The Budget proposal stated that only founders who hold at least 10% of the shares in a company would be eligible for the exemption. The government has now removed the founder requirement and reduced the ownership level requirement to 5%.
The period during which an employer must be engaged in the day-to-day operation of the business to benefit from this exemption has been reduced from five years to three years.
The $2 million cap was also meant to be phased in over 10 years but will now be phased in over five years, increasing by $400,000 each year.

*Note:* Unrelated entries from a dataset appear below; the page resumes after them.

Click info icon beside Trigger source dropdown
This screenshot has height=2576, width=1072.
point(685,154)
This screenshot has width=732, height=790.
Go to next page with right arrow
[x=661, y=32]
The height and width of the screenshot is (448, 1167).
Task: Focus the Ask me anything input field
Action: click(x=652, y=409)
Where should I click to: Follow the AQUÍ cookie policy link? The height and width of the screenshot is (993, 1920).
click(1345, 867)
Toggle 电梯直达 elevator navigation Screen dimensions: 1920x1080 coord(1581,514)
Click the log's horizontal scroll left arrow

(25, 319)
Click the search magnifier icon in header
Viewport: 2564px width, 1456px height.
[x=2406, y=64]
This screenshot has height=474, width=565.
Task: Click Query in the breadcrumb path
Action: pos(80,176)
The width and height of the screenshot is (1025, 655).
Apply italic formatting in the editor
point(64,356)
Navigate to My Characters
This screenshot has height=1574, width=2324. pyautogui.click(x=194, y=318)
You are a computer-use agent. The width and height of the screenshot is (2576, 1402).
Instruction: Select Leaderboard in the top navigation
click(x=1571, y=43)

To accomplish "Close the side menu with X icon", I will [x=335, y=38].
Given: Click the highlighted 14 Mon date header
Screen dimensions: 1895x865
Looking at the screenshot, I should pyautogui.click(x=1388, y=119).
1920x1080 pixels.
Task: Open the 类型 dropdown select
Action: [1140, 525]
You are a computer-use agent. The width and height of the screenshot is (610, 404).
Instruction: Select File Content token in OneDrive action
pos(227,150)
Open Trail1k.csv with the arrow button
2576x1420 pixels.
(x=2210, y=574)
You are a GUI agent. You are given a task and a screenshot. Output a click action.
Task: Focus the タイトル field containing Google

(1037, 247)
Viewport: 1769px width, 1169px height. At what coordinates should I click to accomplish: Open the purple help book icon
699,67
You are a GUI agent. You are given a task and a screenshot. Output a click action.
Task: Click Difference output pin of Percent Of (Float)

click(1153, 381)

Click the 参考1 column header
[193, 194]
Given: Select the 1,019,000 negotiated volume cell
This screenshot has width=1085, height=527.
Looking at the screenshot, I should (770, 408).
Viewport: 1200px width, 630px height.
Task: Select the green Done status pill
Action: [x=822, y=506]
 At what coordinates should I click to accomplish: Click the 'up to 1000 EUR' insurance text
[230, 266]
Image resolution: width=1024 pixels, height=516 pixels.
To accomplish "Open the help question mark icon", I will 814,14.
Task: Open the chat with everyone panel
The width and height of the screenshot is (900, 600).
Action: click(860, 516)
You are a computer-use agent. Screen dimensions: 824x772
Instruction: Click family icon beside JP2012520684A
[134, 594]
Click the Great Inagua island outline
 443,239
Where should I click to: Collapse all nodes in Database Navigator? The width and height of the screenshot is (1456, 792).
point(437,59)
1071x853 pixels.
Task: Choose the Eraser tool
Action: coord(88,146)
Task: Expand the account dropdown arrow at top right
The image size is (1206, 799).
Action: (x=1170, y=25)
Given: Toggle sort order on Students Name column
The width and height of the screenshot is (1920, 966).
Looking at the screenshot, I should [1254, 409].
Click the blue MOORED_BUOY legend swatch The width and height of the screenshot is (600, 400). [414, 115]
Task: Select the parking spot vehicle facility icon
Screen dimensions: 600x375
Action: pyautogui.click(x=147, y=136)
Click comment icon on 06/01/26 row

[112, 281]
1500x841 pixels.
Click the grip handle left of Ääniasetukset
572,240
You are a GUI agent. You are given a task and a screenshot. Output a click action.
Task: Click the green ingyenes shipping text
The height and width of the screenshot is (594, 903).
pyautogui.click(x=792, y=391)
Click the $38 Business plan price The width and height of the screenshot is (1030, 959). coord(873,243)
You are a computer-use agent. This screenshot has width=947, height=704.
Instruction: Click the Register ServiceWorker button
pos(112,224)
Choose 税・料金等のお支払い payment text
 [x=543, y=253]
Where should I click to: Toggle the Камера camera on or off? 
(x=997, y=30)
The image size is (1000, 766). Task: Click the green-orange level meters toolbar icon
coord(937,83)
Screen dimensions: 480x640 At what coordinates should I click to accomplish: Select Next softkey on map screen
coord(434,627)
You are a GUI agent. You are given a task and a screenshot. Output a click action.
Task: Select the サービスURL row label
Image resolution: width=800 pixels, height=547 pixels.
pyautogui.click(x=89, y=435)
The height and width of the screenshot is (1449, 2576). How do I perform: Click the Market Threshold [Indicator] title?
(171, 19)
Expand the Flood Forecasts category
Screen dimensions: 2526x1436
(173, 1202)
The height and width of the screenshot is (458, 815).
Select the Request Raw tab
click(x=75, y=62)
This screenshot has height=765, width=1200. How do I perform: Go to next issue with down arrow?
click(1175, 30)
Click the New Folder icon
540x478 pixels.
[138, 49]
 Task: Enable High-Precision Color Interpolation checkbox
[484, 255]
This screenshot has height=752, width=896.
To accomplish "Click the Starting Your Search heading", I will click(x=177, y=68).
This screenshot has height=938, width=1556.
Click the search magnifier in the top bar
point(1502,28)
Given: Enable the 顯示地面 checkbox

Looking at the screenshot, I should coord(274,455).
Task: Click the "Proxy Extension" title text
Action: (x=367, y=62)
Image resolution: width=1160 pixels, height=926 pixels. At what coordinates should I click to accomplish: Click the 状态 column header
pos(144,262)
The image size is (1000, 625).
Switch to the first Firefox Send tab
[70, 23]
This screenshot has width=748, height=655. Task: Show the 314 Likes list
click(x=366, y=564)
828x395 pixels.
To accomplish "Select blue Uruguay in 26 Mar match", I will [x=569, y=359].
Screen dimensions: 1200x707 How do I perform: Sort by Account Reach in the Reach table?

Sales of fishing and agricultural land are also exempt.
But business advocates argue that the owner’s equity tax exemption does not offset the overall increase in capital gains tax rates.
“CEI adjustments announced [Monday] “The government’s proposed tax reforms fall short of addressing the damage they will cause to Canada’s innovation economy,” Benjamin Bergen, president of the Council of Canadian Innovators, said in a media statement.
Bergen said the group was calling on the government to completely reverse the changes, warning that failure to do so would alienate potential investors.
“It’s time for government to stop taxing ambition, partner with innovators, and address Canada’s productivity and prosperity challenges,” he said. “The current path is not just wrong, it’s a dead end.”
Dan Kelly, president and CEO of the Canadian Federation of Independent Business, said the change to the exemptions is a “good move” but doesn’t go far enough.
“Hundreds of thousands of small businesses appear to remain specifically exempt, including restaurant and hotel operators; finance, insurance, real estate, arts, entertainment and recreation operators; and professionals such as doctors, lawyers and accountants,” Governor Kelly said in a media statement.
Mr Kelly also argued the changes would not “fully offset” the rise in overall tax rates, and questioned why the expansion of business tax exemptions applied to the real estate assets of fishermen and farmers but not others.
With farmers Agriculture advocates also express concern Regarding the overall change to capital gains tax, one of the main concerns has to do with the sale of farmland, which many farmers include in their retirement plans.
The government appears to have addressed this concern by including agricultural land in the business tax exemption, but the Canadian Grain Growers Association said the change does not eliminate the overall impact of the targeted tax rate hike.
“Patchwork approaches and piecemeal incentives will not deliver the economic growth and support Canada’s grain farmers and rural communities need,” the group said in a media statement.
A spokesman for Finance Minister Chrystia Freeland defended the government’s changes to capital gains tax.
“We are trying to make our tax system fairer; it’s the fiscally responsible thing to do,” Freeland’s spokeswoman, Katherine Kupplinskas, said in an email.
Kaplinskas said the CEI is just one of many tools the government is using to support businesses and encourage investment.
The changes to capital gains tax came into effect through a finance motion in June, but the government still needs to pass the legislation. A draft of the legislation was published on Monday and the government has launched a consultation on the proposals.